Any action or behavior that causes significant interference with convention operations, excessive discomfort to other attendees, or adversely affects the convention’s relationship with its guests, its venue or the public is strictly forbidden and may result in suspension of current membership or permanent suspension of membership.

What is harassment?

Harassment is generally any behavior that causes discomfort or alarms or threatens another person or group.

Here are some examples of harassment:

  • Offensive verbal comments about sex, pregnancy, gender, gender identity, gender expression, sexual orientation, sexuality or marital status.
  • Offensive verbal comments about physical or mental disability, physical appearance or body size.
  • Offensive verbal comments about race, color, ancestry, national origin or religion.
  • Offensive verbal comments about age, genetic characteristics, or a history or diagnosis of cancer.
  • Sustained disruption of classes, talks or other events.
  • Leering, staring or suggestive gestures.
  • Stalking or following someone around a public area without their consent.
  • Repeated requests for dates or requests for sexual favors.
  • Showing sexual images or carrying out sexual activities in public spaces.
  • Epithets, slurs, negative stereotyping, offensive jokes or offensive visual materials related to a protected characteristic.
  • Any written, visual or graphic material that denigrates or shows hostility or aversion to an individual or group because of a protected characteristic.
  • Photographing or recording someone when you have been asked not to.
  • Uninvited physical contact, including touching, grabbing, patting, pinching, hugging, kissing.
  • Threatening to physically attack someone.
  • Sexual assault.
  • Graphic verbal commentaries about an individual’s body, sexually degrading words used to describe an individual, or obscene letters, notes or invitations.
  • Harassing communications via letters, phone calls, e-mails, text messaging or social media.

■ **GIVEN INFORMATION**:
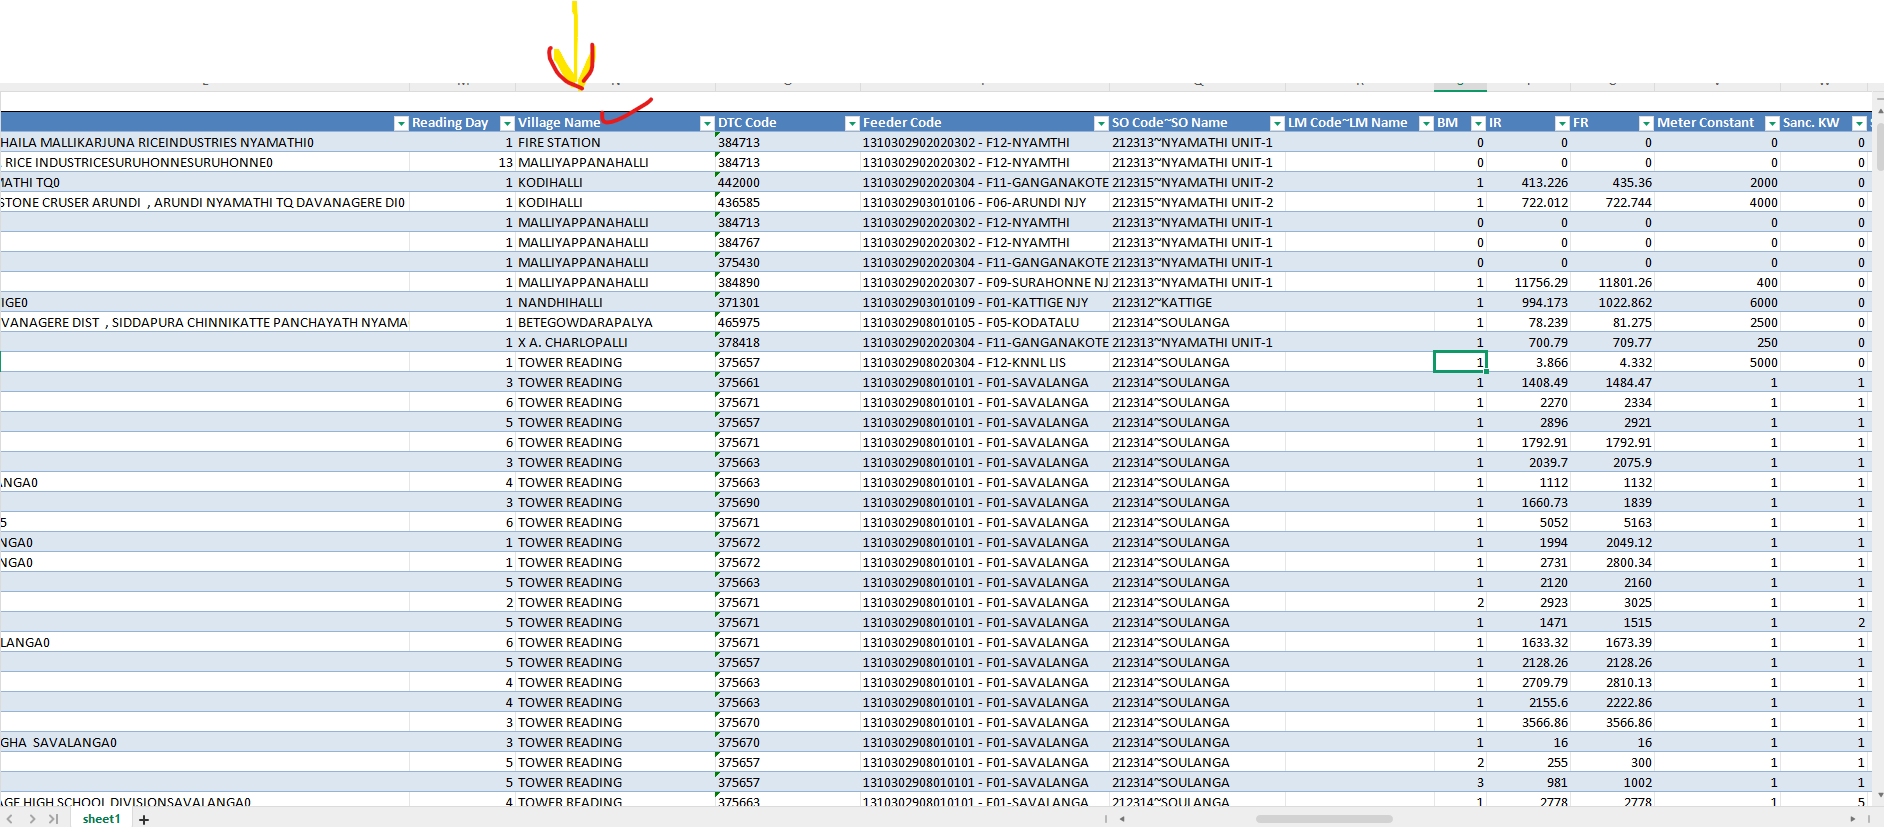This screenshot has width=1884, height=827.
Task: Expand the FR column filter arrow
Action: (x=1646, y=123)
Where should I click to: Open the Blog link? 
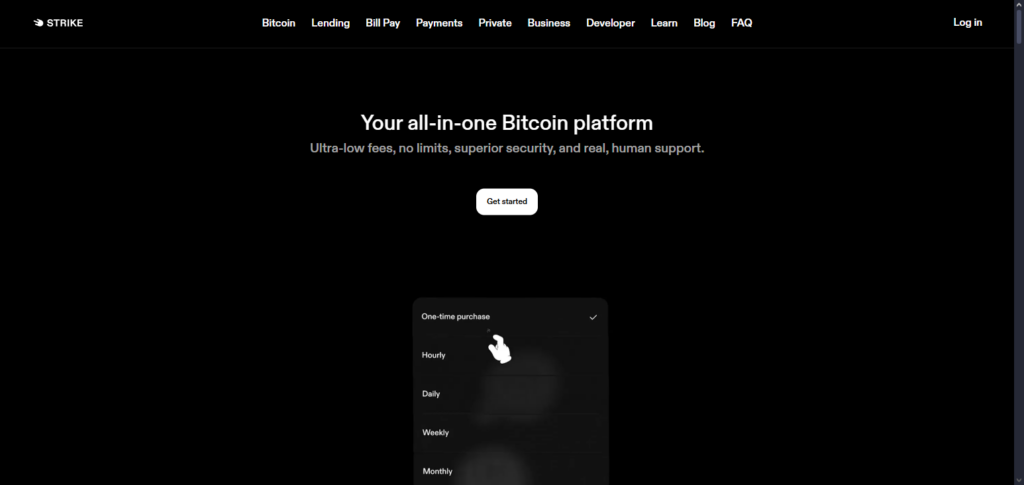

■ **EXERCISE A**:
The harassment policy names several channels through which harassing communications can be sent. List every one of them.
■ **EXERCISE B**:
According to the harassment policy, what may result from behavior that seriously interferes with convention operations?
■ **EXERCISE C**:
Carry the harassment policy forward, starting after its final sentence.

■ **EXERCISE OUTPUT A**:
Letters, phone calls, e-mails, text messaging, social media

■ **EXERCISE OUTPUT B**:
It may result in suspension of current membership or permanent suspension of membership.

■ **EXERCISE OUTPUT C**:
Prohibited harassment includes gender-based harassment of an individual of the same sex as the harasser.

What should I do if I see someone else being harassed?

Ask the person being harassed if they are okay. Offer to help them find an appropriate Chair, Committee Member or Convention Operations volunteer to report the problem to, or stay with them while someone else finds help. These people are identifiable by their ribbons or yellow vests for operations volunteers.

What can I do if someone accuses me of harassment?

Participants asked to stop harassing behavior must comply immediately. These requests may appear as but are not limited to:

  • Please stop saying that
  • Don’t call me that
  • Don’t use that word
  • Actually, my preferred pronouns are…
  • Stop touching me
  • Stop following me
  • I did not say you could take my picture
  • Leave me alone
  • I did not ask for assistance
  • You are making me uncomfortable

Please remember these are just a few examples and anti-harassment requests may appear in many forms not explicitly stated above.

If someone makes a complaint against you, listen, and be aware that your actions may not have come off as you intended them. If this has occurred, be prepared to apologize, sincerely, without qualifiers and then disengage and respectfully avoid similar situations in future. Please understand that, in such a situation, the safety of members is the highest priority.